— START PASSAGE TO READ —

Mike, Ron, Ferdinand and the Quest

With a good bit of attention focused on space in recent weeks – mainly about the New Horizons probe that has given us a new appreciation for the planet Pluto – I’ve been thinking about the broader idea of exploration, of mankind’s timeless yearning to find out what’s beyond the horizon.

My thoughts keep turning to two of my fellow Carolinians whose lives were cut short by that quest for the unknown, and to an historical figure whose name will be forever linked to the notion of exploration.

Mike Smith and Ron McNair were among the 7 crew members killed when the Challenger space shuttle blew up 73 seconds after launch on January 28, 1986.  Smith was the shuttle pilot, McNair was a mission specialist, in charge of scientific experiments on the craft. 

The shuttle disaster is seared in our memory.  There was a huge television audience for the launch because one of those on board was Christa McAuliffe, the first teacher in space.  If you weren’t watching at the time, you’ve seen the video -- the horrific dawning realization that something was going wrong, and then the explosion that scattered flaming debris across the Atlantic.

— END PASSAGE TO READ —

WORK INSTRUCTIONS:
A. Answer from the passage about the Challenger crew:
(i) How many seconds after launch did the Challenger shuttle blow up?
(ii) What was Ron McNair's role on the shuttle?
(iii) Who was the first teacher in space?
B. Using the passage about the Challenger crew, explain why the launch drew a huge television audience.
The material after this passage has no connection to it.

— START RECORDED DATA —

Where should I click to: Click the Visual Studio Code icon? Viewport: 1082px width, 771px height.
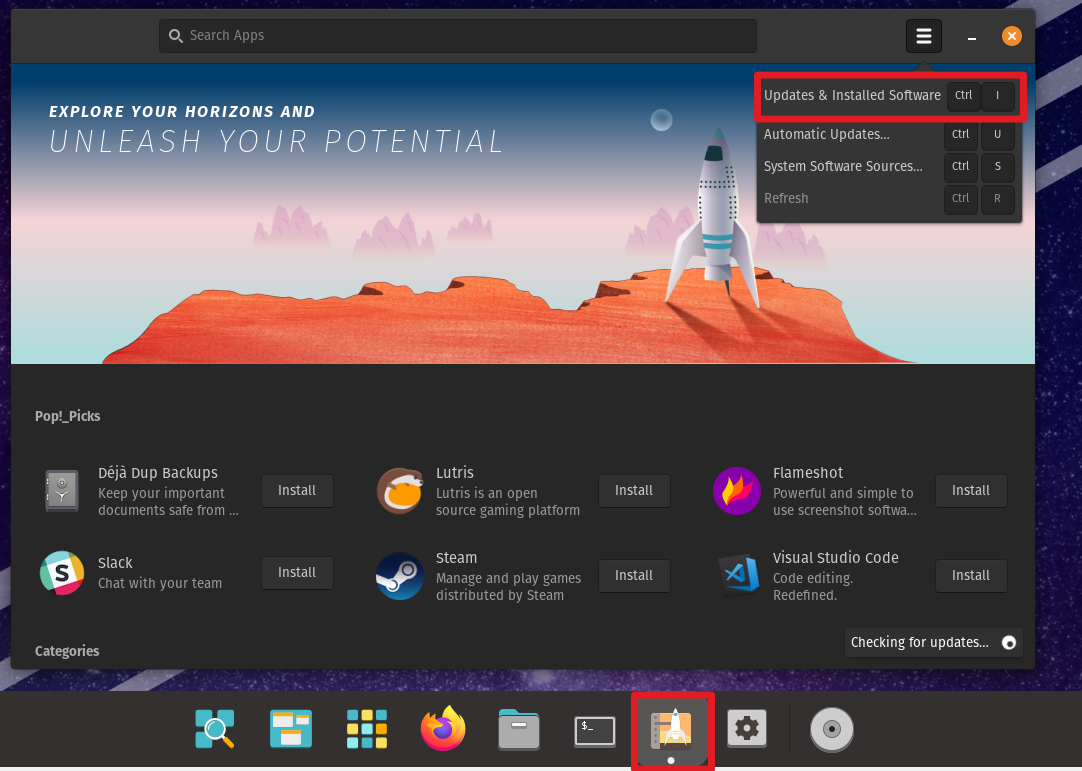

— END RECORDED DATA —

OUTPUTS IN ORDER:
A.
(i) 73 seconds.
(ii) He was a mission specialist in charge of scientific experiments on the craft.
(iii) Christa McAuliffe.

B. The launch drew a huge television audience because Christa McAuliffe was on board, and she was the first teacher in space.